Written by Layla Hassan
BEIRUT/ISLAMABAD — Multiple explosions shook southern Beirut on Sunday afternoon as Israel said it struck Hezbollah’s headquarters in the Lebanese capital, a day after an Israeli strike killed three Lebanese army soldiers including a brigadier general — an attack Beirut called a deliberate sabotage of peace efforts.
Prime Minister Benjamin Netanyahu and Defense Minister Israel Katz said in a joint statement that the army hit Hezbollah’s central command. At least three large blasts were reported in the southern suburbs of the capital. Lebanon’s President Joseph Aoun said the attack was aimed at thwarting all efforts to reach a solution, while Prime Minister Nawaf Salam called it a heinous crime and an attack on Lebanon and all Lebanese people.
The killings on Saturday drew an unusually sharp rebuke from Washington. President Donald Trump had reportedly asked Netanyahu to refrain from attacking Beirut, according to Al Jazeera’s Ali Hashem reporting from the capital. The State Department called the strike on the Lebanese army deeply troubling.
Funerals for the three soldiers — Brigadier General Wissam Sabra, Captain Elie Khoury, and soldier Hussein Ghozal — were held Sunday. Lebanon’s army chief Rodolphe Haykal left for Pakistan on Saturday, a surprise visit amid the ongoing mediation effort. Pakistan’s Interior Minister Mohsin Naqvi had just returned from Tehran carrying a letter from Pakistan’s army chief to Iran’s Supreme Leader Mojtaba Khamenei.
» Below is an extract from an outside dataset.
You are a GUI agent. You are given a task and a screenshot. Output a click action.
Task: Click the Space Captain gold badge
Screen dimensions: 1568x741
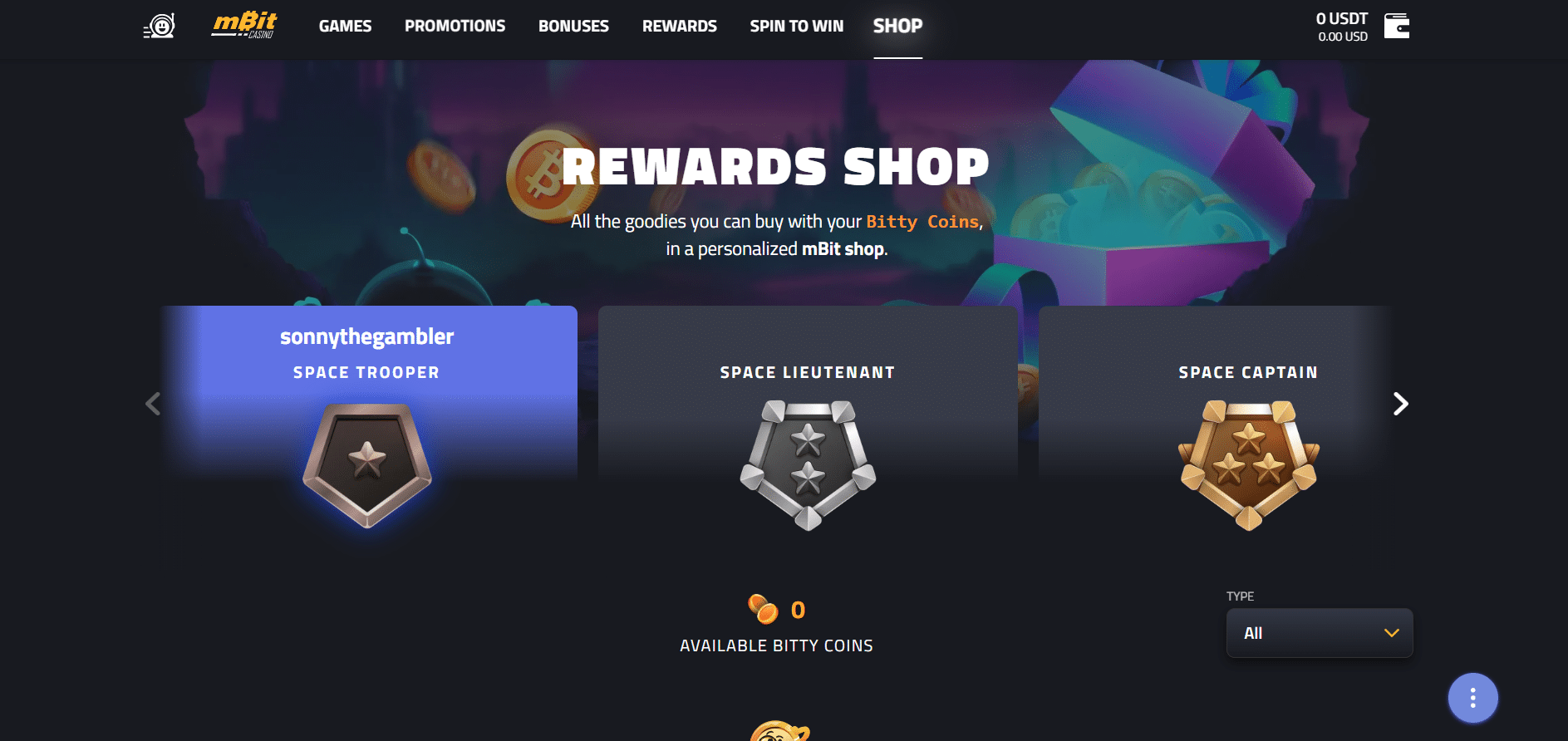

Lebanon was drawn into the war when Iran-backed Hezbollah attacked Israel on March 2, following joint US-Israeli attacks on Iran. Tehran has made a ceasefire in Lebanon between Israel and Hezbollah a condition for any peace deal with Washington. A conditional ceasefire announced last week in Washington was rejected by Hezbollah as it did not include the group or provide for Israel’s withdrawal from southern Lebanon.
More than 3,500 people have been killed in Lebanon since hostilities resumed on March 2, according to the health ministry.
In Washington, Trump told NBC’s Meet the Press in an interview aired Sunday that the US and Iran are very close to a final deal, and expressed hope that Iran’s new Supreme Leader Mojtaba Khamenei — injured in the Israeli strike that killed his father on February 28 and not seen publicly since — is more rational than his late father.
Younger. I think more rational, Trump said when asked how the new supreme leader compares to the assassinated Ayatollah Ali Khamenei. Injured. He’s pretty badly injured. So there’s a certain bravery there.
Trump reiterated that Iran must surrender its stockpile of 60% enriched uranium — a few technical steps from weapons-grade — and kept the option of taking it by force on the table. Not an endless war, he said. The president rejected criticism that his administration has entered another prolonged conflict, saying he expects a deal within weeks.
US forces shot down two more Iranian attack drones over the Strait of Hormuz on Sunday, the sixth interception in 48 hours near the strategic shipping chokepoint through which roughly 20% of the world’s oil flows.